ВЗ: Вот скоро откроют, кстати, отзывы на Летохова. Пока закрыты еще, я вот очень хочу посмотреть, очень даже. Но его академики не очень любили, прямо скажем. Не только его, там и Ахманова, и, ну я не буду перечислять, – одни и те же имена будем повторять…

Все-таки, чтобы с мегагрантом закончить – два вопроса простых – что в результате планируется, по Гамбургскому счету? И второй вопрос: насколько, на твой взгляд, хорошо представлена в этом гранте молодежь, насколько она существенна для выполнения этого гранта? Ведь преимущества университета в том, что у нас молодежи много и ее нужно вовлекать в это дело, а мегагрант – это хороший пример, на мой взгляд. Два слова об этом скажи.
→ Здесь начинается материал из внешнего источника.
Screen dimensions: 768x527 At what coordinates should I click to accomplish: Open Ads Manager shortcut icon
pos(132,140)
БЛ: Именно поэтому я на этот мегагрант и подался! Я до этого лет за восемь – интервью давал, как раз первые были мегагранты, где сказал: «Ну это же ненормально, что там необходимое условия – 4 месяца в год находиться в России» – любой человек, который вовлечен в серьезный проект на Западе, – у него нет такой возможности.
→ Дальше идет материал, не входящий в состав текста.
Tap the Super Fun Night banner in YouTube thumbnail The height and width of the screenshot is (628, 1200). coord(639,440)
ВЗ: Это очевидно, но у нас люди не понимают этого.


БЛ: Я говорю: «Гинзбург создал школу в Нижнем Новгороде. И на сколько он туда приезжал – на три дня в году! Все». Вот. Дальше можно общаться, есть и семинары, общение это как любовь – вот бывает же, что люди любят друг друга, они пространственно разделены, а чувства сохраняют.
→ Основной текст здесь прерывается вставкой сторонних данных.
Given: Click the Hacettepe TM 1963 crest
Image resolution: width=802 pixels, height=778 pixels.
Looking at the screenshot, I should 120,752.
ВЗ: Ну, здесь даже не любовь, а некая общность мышления, общие подходы, возможность посоветоваться, даже, ну, разными способами, это же великое дело: спросить совета у опытного человека. На Западе школ же таких практически нет, очень мало.


БЛ: Конечно. Эти, ну, большие ученые, скажем так, они должны играть роль катализатора. Это не значит, что большой ученый пришел и начал лопатой помогать яму рыть! Нет, он должен понижать потенциальные барьеры, через которые надо перескакивать. Он должен делать цепочку, где барьеры не очень высокие, тогда можно по такой траектории пройти и…


ВЗ: Мне нравится эта идея. А вот, все-таки, какие барьеры надо понижать в России? Какие основные потенциальные барьеры существуют в России в науке? Помимо финансирования?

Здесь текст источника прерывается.